EXCERPT PROVIDED –
*** Begin section ***
Calculus's introduction appears to have supplied Hergé with the bizarre nature he wished to portray in a man of science. Other figures of high education were shown as more stable and level-headed. The members of the archaeological expedition who fall victim to The Seven Crystal Balls show no apparent signs of eccentricity. The most prominent member of this group is Calculus's friend Hercules Tarragon, with whom he attended university. Tarragon is a large, ebullient man, possessing a jovial nature, but not necessarily eccentric.

While he sometimes appears aloof when absorbed in his work, Calculus corresponds with other scientists and also collaborates with many of them on his projects. He works with Mr. Baxter and Frank Wolff on the Moon rocket and corresponds with ultrasonics expert Professor Alfredo Topolino of Nyon in The Calculus Affair.

==Relationship to women==
Calculus is the only main character in the Tintin series to display signs of attraction to women. This is notably evident in his interactions with Bianca Castafiore, with whom he is smitten during her long stay at Marlinspike Hall in The Castafiore Emerald. During her stay, his botanic experiments lead him to create a new variety of rose, which he names in her honour. Nonetheless, he happily congratulates Captain Haddock on his "engagement" to Castafiore (in fact a media hoax which he unwittingly fuelled).
*** End section ***
SUPPLIED MATERIAL –
*** Begin section ***
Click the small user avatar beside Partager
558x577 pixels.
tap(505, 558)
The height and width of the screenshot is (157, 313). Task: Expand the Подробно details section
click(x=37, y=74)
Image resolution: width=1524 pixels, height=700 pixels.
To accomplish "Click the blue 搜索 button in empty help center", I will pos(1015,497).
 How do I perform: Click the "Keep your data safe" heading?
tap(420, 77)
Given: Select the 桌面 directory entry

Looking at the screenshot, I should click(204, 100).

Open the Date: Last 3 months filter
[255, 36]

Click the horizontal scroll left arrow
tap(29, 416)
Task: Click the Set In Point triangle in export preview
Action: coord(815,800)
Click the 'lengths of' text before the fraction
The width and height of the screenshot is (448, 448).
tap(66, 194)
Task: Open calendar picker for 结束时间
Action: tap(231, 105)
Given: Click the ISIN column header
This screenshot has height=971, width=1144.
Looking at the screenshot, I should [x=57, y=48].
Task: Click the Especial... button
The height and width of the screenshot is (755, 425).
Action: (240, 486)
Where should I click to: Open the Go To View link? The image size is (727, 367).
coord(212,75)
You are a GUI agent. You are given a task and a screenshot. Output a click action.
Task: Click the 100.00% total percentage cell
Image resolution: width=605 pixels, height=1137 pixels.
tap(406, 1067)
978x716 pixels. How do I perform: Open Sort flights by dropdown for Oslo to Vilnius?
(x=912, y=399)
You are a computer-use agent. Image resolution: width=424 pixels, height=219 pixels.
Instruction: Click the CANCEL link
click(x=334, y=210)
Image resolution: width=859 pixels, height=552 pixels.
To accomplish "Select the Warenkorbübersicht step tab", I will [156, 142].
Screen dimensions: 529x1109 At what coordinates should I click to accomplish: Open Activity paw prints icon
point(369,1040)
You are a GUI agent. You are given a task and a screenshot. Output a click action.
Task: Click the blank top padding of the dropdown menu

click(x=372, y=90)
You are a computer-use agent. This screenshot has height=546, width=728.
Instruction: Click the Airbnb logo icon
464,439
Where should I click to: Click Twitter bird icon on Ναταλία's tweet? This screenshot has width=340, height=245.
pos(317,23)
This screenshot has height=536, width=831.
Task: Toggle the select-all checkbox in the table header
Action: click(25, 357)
*** End section ***
WHAT YOU ARE ASKED TO DO – Take the text on Professor Calculus further, starting right after its last sentence. The lines are separate material, unrelated to the text on Professor Calculus.

ANSWER –
Calculus is also distressed by Castafiore's imprisonment in Tintin and the Picaros, and is adamant on going to her defence. In the same book, he is charmed by the unattractive Peggy Alcazar (wife of General Alcazar) and kisses her hand after she bluntly criticizes Tintin and Haddock (a remark that Calculus mistakes for a warm greeting).

==In other media==

Calculus demonstrates the benefit of his Fruit d'or cooking oil to Nestor the butler

Calculus also featured frequently in the 1957–1963 Belvision TV series, as well as in other adaptations of the comics. The Belvision TV series is notable for depicting Calculus with perfect hearing.

Calculus' original French name was "Tournesol" which is not only the French term for "litmus paper" but also for sunflower. In the 1970s and 1980s, he starred in a series of cartoon television commercials for Fruit d'or products which included cooking oil and mayonnaise made from sunflower oil. Some of the ads would conclude with him floating up into the air to demonstrate how they kept a good healthy balance. Other characters from the books were also included.

A pseudonym variation was used on an album by Stephen Duffy – see Tin Tin and "Dr. Calculus".